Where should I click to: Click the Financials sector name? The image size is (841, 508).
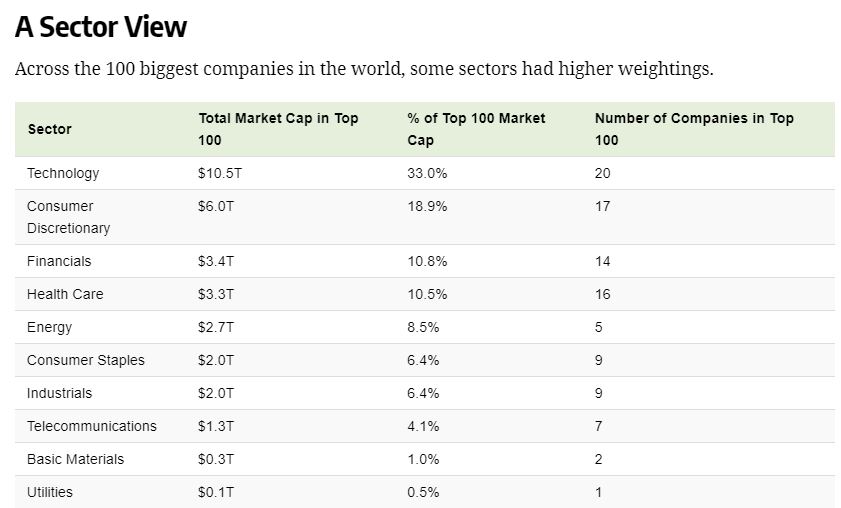(59, 261)
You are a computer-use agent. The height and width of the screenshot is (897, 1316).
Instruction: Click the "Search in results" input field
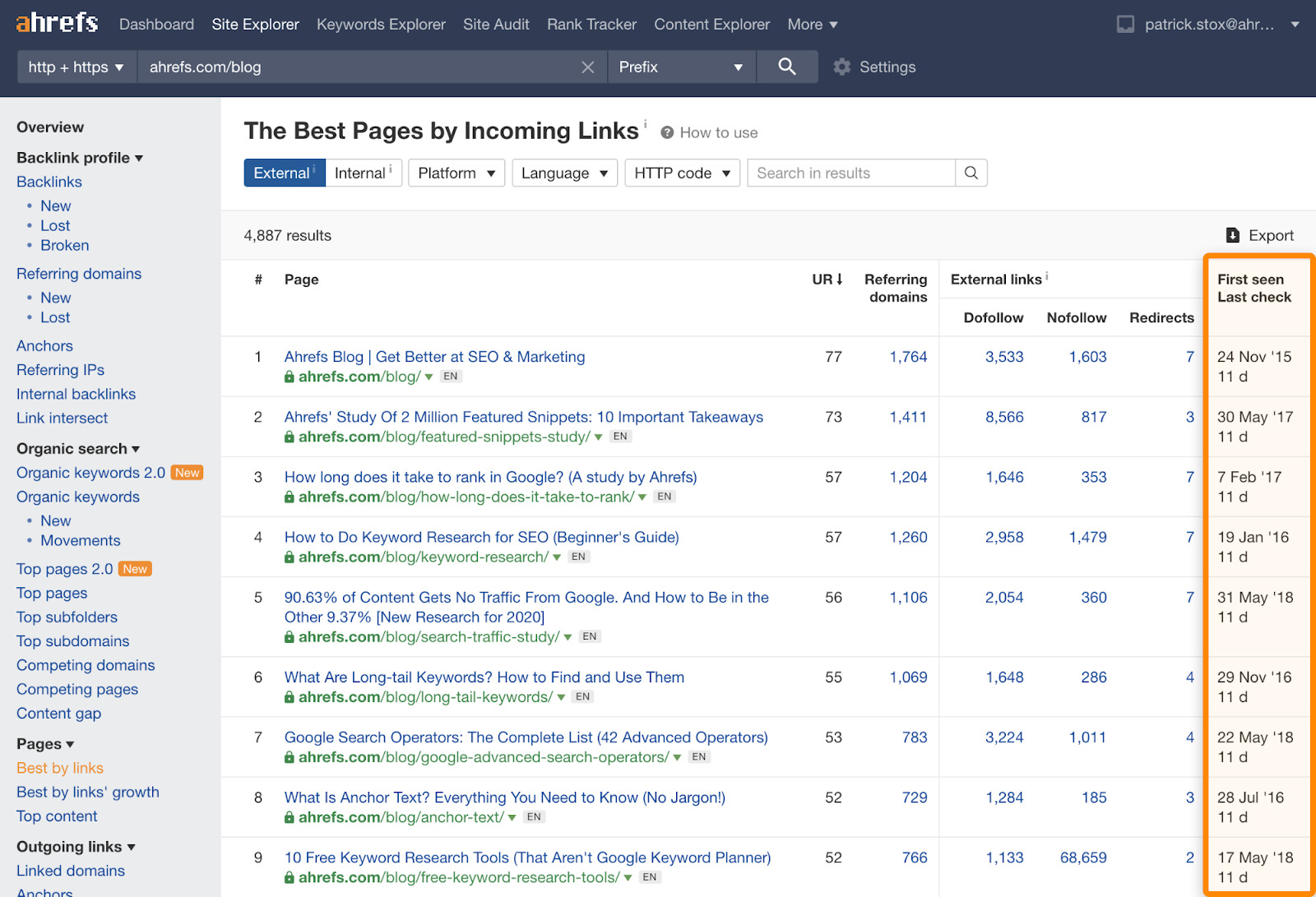tap(851, 173)
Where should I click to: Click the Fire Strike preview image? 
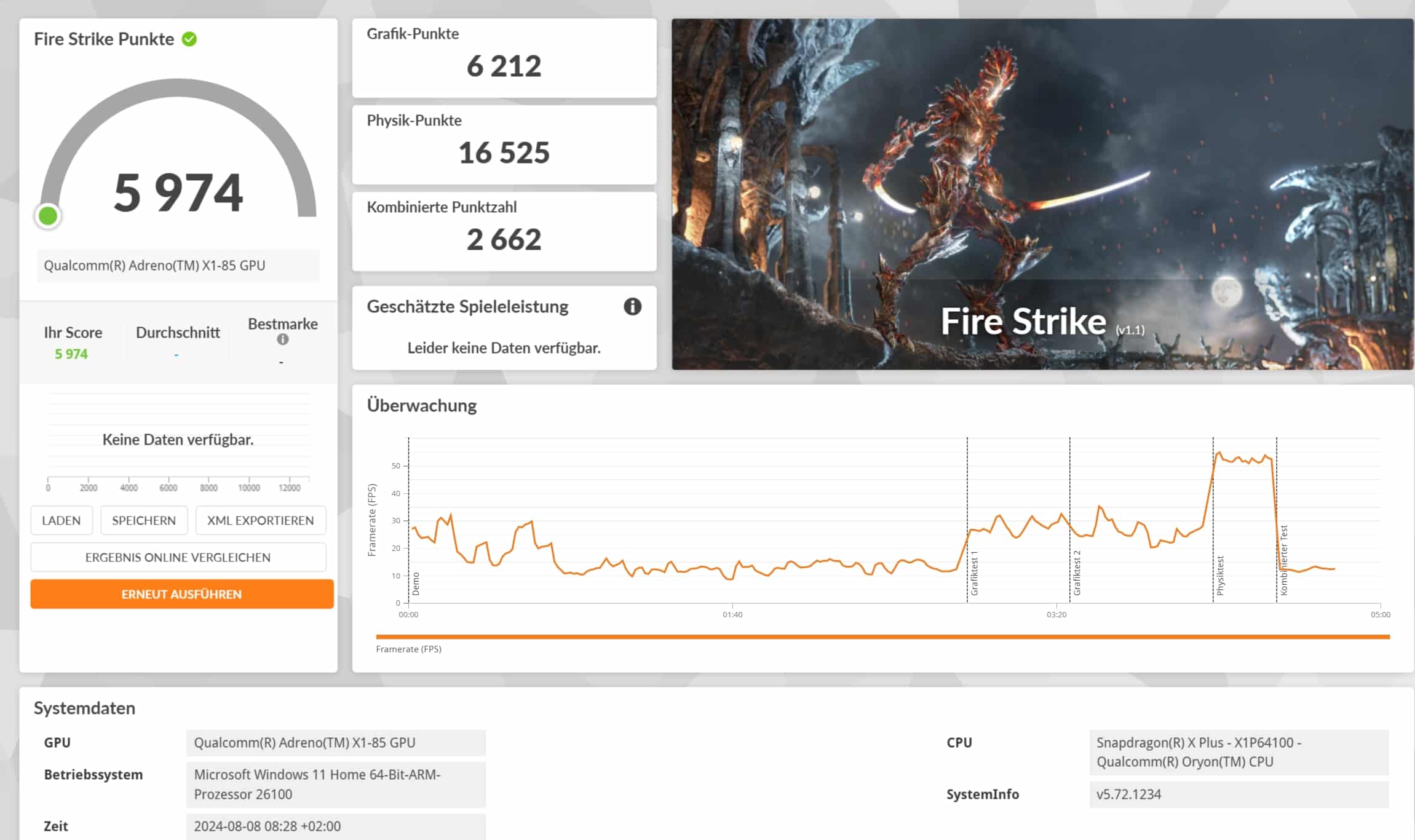(x=1042, y=194)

==========

Stated goal →
Return every one of the entries above exactly as it appears, leaving out the pictures.

Written solution →
Where should I click to: Click the Financials sector name? The image size is (841, 508).
(59, 261)
You are a computer-use agent. The height and width of the screenshot is (897, 1316).
Instruction: Click the "Search in results" input field
tap(851, 173)
Where should I click to: Click the Fire Strike preview image? 
(x=1042, y=194)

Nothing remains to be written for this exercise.